▶ [Énoncé du problème]: Selon l'extrait sur la religion et les politiques publiques au Canada, en quelle année l'égalité d'accès au mariage a-t-elle été reconnue au niveau fédéral ?

▶ [Extrait à lire]:
À partir des années 1960, la Révolution tranquille, au Québec, a été l’occasion d’une intense réflexion sur la domination de l’Église catholique romaine sur l’État et sur la politique sociale. Les politiques fédérales en matière d’avortement, d’éducation et de traitement des minorités ont été directement remises en question et rejetées. De même, dans d’autres régions du Canada, la primauté accordée aux idéologies chrétiennes dans l’éducation et les politiques publiques a été remise en cause dans les espaces public et juridique. Le mouvement en faveur de l’égalité d’accès au mariage, lancé dans les années 1970, est souvent assimilé à un mouvement visant à éliminer les formes manifestes de religiosité des politiques publiques. Malgré l’engagement de certains groupes religieux en faveur de l’égalité d’accès au mariage, la pression exercée pour redéfinir le mariage afin d’y inclure les couples homosexuels remettait en question ce que de nombreux autres groupes religieux considéraient comme une définition établie par la religion, favorisant la procréation et basée sur la « complémentarité » des genres. Au Canada, l’égalité d’accès au mariage a d’abord été légalisée par le biais d’unions civiles au niveau provincial en 2003, avant d’être reconnue au niveau fédéral en 2005. Les droits d’adoption, les allocations familiales et le droit de protection contre la discrimination ont également été révisés pour en contester, avec succès, les droits fondés sur l’orientation sexuelle. En réalité, ces droits bénéficient principalement à des sous-ensembles spécifiques des communautés LGBTQI+, à savoir les couples monogames de lesbiennes et de gays souhaitant se marier et/ou avoir des enfants, sans englober l’ensemble des défis auxquels sont confrontés les membres des communautés LGBTQI+.

▶ [Informations extraites]:
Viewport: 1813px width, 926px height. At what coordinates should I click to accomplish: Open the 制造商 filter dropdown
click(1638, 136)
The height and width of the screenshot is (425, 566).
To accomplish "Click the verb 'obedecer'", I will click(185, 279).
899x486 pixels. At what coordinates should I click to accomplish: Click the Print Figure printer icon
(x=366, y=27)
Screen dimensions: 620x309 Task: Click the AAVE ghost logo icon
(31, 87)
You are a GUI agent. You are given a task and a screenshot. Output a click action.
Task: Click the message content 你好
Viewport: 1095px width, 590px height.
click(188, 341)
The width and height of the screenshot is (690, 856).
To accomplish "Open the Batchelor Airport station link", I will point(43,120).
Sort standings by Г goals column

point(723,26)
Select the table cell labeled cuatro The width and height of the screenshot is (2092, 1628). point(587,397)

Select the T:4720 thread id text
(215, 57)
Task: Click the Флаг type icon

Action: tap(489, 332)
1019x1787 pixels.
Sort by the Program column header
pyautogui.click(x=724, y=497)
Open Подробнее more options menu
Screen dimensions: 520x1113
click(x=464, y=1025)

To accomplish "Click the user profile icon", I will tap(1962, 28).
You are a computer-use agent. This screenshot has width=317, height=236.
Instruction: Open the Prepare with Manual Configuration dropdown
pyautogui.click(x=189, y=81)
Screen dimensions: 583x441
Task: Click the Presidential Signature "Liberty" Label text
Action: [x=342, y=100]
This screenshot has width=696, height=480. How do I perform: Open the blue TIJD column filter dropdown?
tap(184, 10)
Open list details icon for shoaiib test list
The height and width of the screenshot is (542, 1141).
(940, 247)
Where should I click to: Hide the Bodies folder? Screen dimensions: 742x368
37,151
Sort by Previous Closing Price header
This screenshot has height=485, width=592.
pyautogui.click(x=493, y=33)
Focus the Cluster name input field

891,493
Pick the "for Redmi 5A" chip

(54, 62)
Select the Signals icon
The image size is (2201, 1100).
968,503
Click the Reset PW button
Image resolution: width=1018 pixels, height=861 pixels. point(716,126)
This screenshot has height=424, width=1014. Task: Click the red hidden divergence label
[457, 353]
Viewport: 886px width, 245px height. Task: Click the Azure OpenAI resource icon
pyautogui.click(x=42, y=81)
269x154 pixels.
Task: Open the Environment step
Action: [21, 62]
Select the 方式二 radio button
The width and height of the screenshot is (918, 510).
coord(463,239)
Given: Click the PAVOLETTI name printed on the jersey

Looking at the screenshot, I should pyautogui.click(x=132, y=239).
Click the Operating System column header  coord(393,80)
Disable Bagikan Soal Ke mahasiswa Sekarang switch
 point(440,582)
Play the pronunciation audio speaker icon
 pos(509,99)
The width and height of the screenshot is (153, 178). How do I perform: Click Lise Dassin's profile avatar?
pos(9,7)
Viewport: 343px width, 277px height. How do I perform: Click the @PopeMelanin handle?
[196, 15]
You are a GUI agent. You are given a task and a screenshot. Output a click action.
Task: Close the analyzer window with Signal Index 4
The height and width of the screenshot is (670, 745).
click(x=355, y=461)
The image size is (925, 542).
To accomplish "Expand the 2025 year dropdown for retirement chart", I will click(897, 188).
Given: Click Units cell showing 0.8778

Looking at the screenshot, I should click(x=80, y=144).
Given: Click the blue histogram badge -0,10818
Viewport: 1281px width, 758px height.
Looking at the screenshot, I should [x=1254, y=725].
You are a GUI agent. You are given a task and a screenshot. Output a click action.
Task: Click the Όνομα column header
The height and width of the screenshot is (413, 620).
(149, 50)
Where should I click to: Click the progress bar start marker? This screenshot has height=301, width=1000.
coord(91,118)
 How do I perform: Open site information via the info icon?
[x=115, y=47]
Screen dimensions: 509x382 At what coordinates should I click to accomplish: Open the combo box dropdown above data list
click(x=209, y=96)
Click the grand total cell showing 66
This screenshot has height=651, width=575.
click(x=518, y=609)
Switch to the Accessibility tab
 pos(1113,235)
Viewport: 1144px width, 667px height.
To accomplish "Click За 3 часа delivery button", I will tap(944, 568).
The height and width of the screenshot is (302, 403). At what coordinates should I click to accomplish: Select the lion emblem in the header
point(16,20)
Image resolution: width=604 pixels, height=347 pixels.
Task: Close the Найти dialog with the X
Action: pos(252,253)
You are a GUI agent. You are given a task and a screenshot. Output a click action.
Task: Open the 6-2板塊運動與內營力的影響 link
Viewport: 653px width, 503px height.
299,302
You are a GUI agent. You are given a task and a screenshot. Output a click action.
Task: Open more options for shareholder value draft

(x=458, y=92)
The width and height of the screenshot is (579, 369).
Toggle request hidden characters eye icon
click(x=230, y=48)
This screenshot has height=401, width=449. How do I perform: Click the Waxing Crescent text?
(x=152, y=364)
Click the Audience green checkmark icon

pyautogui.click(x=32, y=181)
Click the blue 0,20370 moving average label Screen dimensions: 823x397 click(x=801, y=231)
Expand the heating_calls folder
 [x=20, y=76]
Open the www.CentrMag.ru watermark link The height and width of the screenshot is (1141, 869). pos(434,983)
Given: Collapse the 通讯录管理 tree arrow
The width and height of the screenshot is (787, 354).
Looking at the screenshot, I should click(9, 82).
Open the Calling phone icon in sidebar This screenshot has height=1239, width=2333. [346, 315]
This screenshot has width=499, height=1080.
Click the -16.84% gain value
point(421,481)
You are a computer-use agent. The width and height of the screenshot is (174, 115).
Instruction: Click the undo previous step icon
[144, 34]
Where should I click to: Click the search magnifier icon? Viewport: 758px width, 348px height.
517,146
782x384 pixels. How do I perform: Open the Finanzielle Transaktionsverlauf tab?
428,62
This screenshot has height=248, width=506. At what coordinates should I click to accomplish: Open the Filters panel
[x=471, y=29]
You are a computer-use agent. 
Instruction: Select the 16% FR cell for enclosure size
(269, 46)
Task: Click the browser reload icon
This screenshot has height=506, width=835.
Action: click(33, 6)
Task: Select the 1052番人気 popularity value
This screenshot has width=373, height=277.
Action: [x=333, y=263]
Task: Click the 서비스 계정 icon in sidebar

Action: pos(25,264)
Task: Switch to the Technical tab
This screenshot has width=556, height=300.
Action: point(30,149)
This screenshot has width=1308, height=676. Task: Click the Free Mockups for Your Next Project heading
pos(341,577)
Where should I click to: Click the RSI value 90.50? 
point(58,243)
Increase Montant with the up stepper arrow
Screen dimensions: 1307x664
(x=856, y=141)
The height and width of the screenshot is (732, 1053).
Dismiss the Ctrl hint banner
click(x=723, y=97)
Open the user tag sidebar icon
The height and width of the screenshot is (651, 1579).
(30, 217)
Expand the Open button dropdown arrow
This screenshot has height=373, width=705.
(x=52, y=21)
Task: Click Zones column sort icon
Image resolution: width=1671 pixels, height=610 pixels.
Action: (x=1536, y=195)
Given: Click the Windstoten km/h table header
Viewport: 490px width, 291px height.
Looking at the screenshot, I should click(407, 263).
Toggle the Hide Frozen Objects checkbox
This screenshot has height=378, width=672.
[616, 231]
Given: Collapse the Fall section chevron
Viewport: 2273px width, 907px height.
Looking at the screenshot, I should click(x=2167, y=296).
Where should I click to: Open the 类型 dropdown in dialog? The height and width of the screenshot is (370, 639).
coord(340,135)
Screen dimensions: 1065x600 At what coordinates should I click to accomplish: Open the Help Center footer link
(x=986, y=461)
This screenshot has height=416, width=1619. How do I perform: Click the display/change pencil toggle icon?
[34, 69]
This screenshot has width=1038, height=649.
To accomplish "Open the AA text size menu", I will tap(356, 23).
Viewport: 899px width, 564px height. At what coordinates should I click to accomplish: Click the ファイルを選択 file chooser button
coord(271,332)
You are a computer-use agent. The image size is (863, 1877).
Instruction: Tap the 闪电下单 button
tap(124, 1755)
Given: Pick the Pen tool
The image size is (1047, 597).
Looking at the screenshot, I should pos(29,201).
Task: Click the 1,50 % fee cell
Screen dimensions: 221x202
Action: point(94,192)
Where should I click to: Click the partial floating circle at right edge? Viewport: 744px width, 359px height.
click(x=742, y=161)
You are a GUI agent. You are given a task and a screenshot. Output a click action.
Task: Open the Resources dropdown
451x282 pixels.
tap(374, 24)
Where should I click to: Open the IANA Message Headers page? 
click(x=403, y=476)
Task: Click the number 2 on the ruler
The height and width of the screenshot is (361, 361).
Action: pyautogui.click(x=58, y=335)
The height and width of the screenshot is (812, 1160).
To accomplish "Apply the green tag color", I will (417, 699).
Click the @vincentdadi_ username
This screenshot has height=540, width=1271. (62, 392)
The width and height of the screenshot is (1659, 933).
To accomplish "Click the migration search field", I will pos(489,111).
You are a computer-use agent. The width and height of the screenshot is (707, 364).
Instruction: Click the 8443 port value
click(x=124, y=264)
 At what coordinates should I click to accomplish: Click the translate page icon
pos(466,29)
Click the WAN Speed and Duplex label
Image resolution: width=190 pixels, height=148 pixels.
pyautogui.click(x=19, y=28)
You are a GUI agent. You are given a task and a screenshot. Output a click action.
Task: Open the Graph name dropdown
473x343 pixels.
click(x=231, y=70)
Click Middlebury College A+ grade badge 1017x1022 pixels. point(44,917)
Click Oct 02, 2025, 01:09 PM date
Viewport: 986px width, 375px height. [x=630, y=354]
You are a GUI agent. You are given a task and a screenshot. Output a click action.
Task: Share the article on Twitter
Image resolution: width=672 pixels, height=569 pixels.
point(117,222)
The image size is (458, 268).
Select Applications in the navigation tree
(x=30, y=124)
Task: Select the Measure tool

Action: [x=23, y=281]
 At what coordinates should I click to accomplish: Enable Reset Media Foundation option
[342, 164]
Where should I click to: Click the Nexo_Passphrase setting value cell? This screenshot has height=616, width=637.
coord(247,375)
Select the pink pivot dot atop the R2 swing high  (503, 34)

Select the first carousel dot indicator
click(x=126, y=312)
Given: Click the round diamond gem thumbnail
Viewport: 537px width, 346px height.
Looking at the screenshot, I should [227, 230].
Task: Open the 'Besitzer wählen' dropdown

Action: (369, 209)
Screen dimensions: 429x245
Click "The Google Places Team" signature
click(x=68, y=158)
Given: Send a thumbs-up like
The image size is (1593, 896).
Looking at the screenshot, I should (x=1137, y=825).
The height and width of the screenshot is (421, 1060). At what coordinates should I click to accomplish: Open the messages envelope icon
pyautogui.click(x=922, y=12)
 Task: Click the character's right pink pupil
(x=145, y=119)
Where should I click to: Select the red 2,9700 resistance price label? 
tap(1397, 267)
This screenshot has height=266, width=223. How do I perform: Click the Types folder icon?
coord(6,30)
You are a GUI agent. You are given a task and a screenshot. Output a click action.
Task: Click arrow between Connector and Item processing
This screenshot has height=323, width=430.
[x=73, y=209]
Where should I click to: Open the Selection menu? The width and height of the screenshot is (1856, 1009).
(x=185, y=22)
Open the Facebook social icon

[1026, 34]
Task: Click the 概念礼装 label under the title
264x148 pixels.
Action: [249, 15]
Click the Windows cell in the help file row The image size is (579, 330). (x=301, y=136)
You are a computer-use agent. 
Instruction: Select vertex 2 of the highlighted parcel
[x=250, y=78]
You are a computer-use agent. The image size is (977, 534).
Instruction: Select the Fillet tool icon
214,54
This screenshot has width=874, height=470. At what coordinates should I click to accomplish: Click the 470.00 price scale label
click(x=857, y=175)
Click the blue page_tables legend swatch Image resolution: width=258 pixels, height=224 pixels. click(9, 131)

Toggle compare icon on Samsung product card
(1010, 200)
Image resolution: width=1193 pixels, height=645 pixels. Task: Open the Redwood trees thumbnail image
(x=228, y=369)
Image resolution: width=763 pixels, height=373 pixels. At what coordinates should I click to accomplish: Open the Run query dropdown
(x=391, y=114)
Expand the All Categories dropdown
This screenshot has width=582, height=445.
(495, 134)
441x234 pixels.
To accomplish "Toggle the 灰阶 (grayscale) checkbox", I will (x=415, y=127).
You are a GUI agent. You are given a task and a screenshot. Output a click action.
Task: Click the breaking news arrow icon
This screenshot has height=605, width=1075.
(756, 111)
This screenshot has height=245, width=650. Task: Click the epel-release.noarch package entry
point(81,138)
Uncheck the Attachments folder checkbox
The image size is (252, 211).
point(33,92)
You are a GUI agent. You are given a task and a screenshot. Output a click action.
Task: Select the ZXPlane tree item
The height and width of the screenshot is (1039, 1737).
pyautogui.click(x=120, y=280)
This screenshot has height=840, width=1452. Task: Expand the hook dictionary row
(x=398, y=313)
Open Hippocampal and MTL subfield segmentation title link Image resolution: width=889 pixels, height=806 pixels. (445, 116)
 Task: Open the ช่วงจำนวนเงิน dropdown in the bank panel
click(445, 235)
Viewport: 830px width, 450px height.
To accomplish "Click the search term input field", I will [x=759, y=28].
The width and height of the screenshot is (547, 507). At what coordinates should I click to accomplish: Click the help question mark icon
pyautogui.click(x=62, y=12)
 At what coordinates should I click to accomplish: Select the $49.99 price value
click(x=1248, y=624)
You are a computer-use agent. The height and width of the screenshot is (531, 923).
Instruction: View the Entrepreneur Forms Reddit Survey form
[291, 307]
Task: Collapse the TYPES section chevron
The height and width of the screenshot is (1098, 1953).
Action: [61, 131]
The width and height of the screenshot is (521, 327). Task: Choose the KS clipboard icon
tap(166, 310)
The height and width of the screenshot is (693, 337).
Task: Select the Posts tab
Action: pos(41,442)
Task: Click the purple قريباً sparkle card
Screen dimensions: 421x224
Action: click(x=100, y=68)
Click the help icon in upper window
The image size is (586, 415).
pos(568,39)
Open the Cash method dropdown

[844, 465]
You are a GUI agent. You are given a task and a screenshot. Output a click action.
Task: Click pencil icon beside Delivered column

▶ [Réponse finale]: En 2005.